Finally, e.g. \texttt{biogames.SimulationGroupRender} performs postprocessing steps on a collection of \texttt{biogames.SimulationOrderAnalyzer} results by creating a graph\furl{https://networkx.github.io/} rendered with matplotlib\furl{https://matplotlib.org/} to discover simulation retries (example: \autoref{img:retries}).

\subsection{Sources}\label{sec:source} of log files are clients connecting either to game servers directly or other log providers.
There is currently a bias towards HTTP clients, as REST APIs are todays go-to default.
To acknowledge this bias, the HTTP oriented base class is not defined at package level.
The \texttt{Client} originates from the \texttt{client.webclients} package instead.
It contains some convenience wrappers to add cookies, headers and URL-completion to HTTP calls as well as handling file downloads.
The two implementing classes are designed for Biodiv2go and a Geogames-Team log provider.
Using a REST API, the \texttt{Biogames} client integrates seamlessly into the authentication and authorization of the game server.
The client acts as proxy for users to avoid issues with cross-origin scripting (XSS) or resource Sharing (CORS).

The Geogames-Team's geogames like Neocartographer write game logs to files and only have a server running during the active game.
Therefore, an additional log providing server was created to allow access to the log files (see also: \autoref{sec:ggt-server}).

Clients can have arbitrary amounts of options, as all fields in the JSON settings file are passed through (see \autoref{img:oebkml}, section "source").

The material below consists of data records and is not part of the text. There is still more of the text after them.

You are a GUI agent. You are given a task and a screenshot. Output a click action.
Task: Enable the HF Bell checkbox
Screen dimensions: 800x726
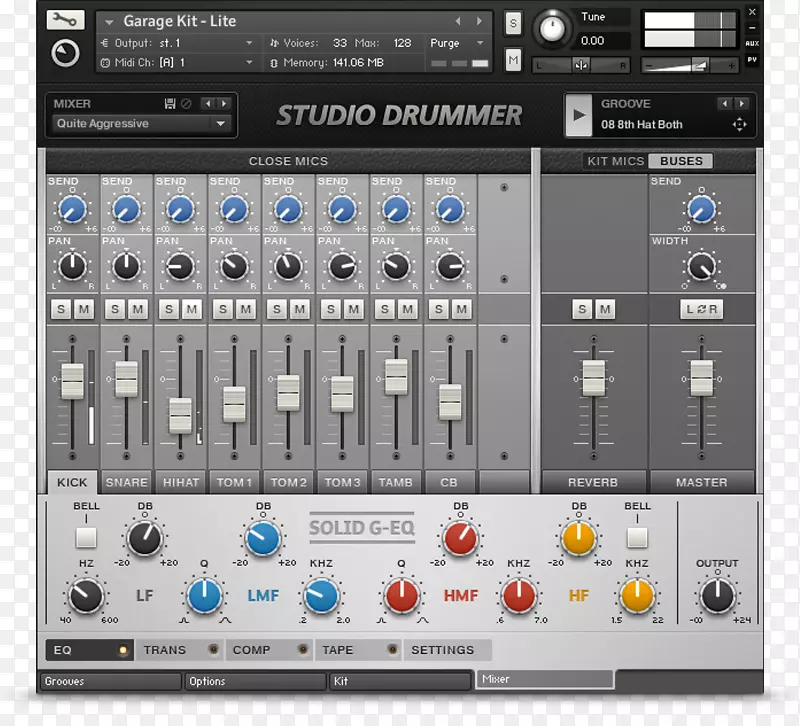coord(637,538)
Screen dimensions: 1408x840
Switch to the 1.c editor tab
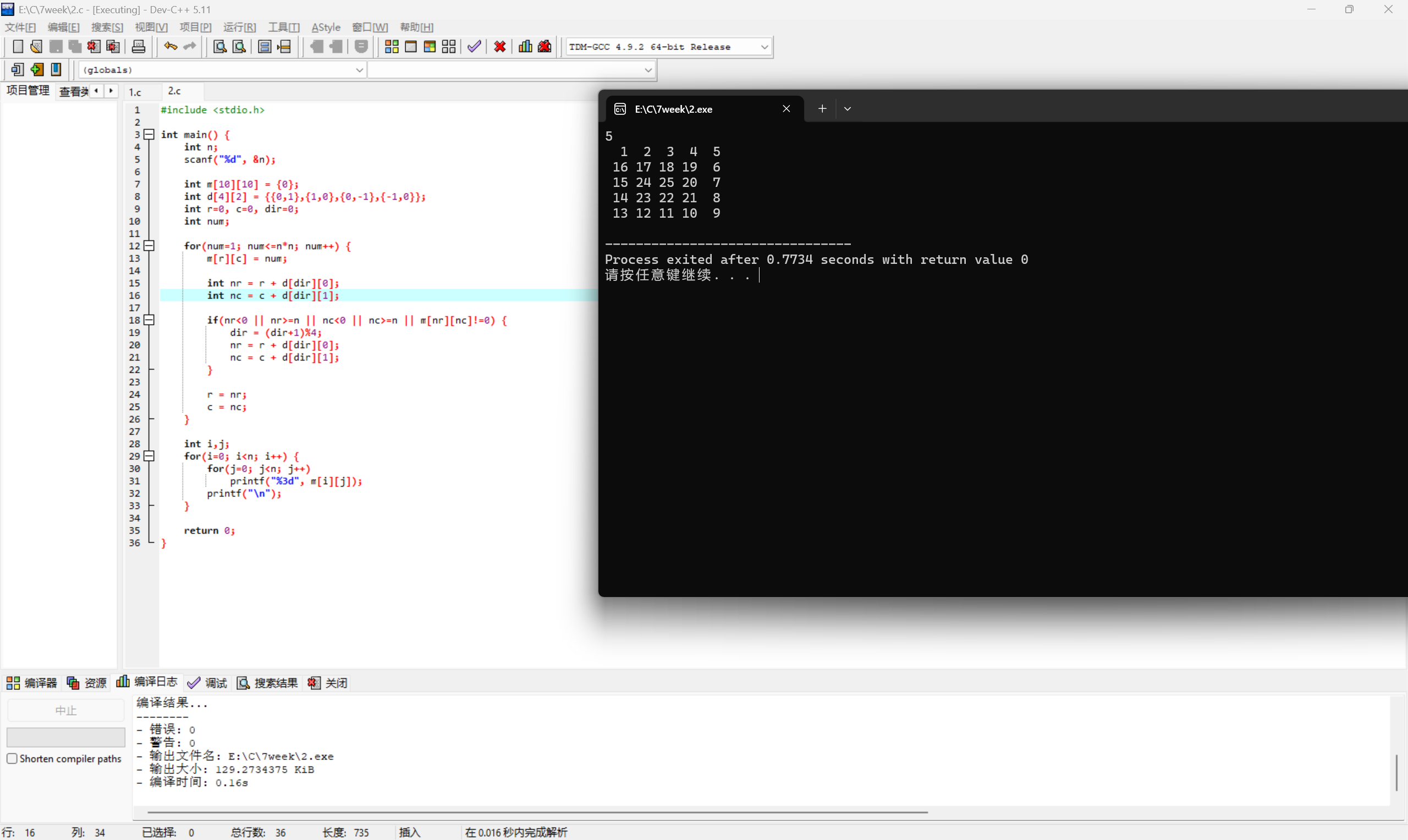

\subsection{Web Interface}\label{sec:web}
The selector package holds a Flask\furl{http://flask.pocoo.org/} app for an web interface for non-expert users.
It utilizes the provided clients (see \autoref{sec:source}) for authentication, and gives users the following options:
\begin{itemize}
	\item Exploring available game logs
	\item Configuring a new analysis run
	\item View analysis run status
	\item View analysis run results
\end{itemize}
The web interface offers all available clients for the user to choose from.
With user provided credentials, the server retrieves the available game logs and offers them, together with the predefined analysis options, to create an new analysis run.
When an analysis run is requested, the server issues a new task to be executed (see \autoref{sec:tasks}).

An overview page lists the status of the tasks from the given user, and provides access to the results once the task is finished.
When problems occur, the status page informs the user, too.

As Flask does not recommend serving static files trough itself, a Nginx HTTP server\furl{https://www.nginx.com/} is configured to serve the result files.

\subsubsection{User workflow}
The index page of the web UI features a login form.
It offers a selection for the different configured game backends (see \autoref{img:webindex}).

While a failed login stays at the index, a successful attempt redirects the user to the result overview (see \autoref{img:webresults}).
Here, the both the results of completed analysis runs and the status of scheduled and running jobs are visible.
For finished runs, there are links to the result artifacts.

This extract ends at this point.